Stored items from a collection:
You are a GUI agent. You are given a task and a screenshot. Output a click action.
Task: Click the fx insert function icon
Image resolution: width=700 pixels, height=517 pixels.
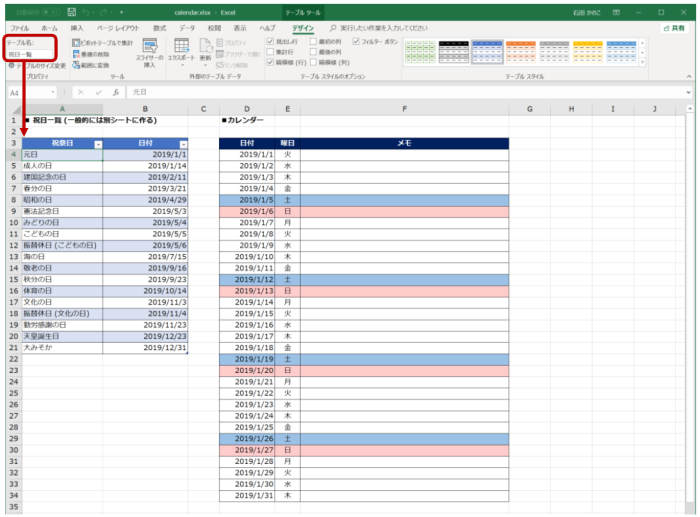point(116,92)

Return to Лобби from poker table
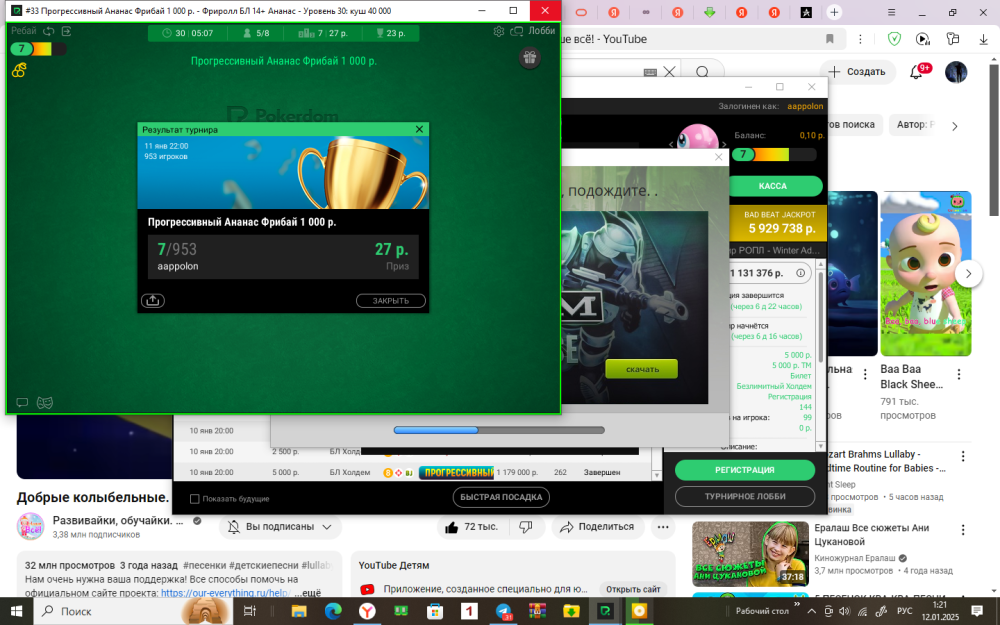[533, 32]
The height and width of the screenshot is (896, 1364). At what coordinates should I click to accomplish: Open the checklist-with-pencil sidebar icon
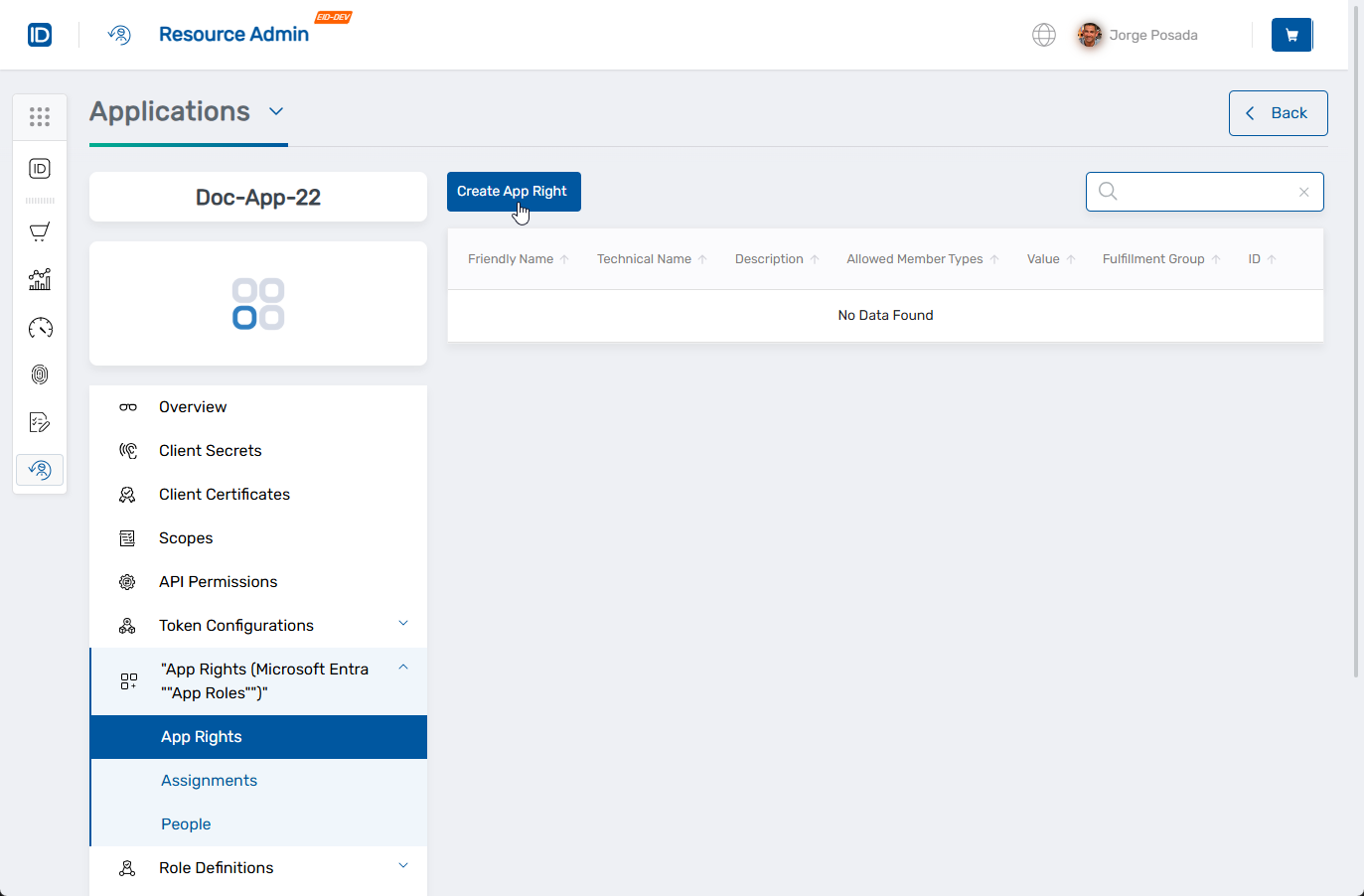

— Requirement —
Please copy the lines exactly, beginning at the one containing "Image resolution: width=700" and ending at the last line of the records above, both included, with the pictures left out.

— Output of the exercise —
Image resolution: width=700 pixels, height=517 pixels.
point(116,92)

Return to Лобби from poker table
[533, 32]
The height and width of the screenshot is (896, 1364). At what coordinates should I click to accomplish: Open the checklist-with-pencil sidebar icon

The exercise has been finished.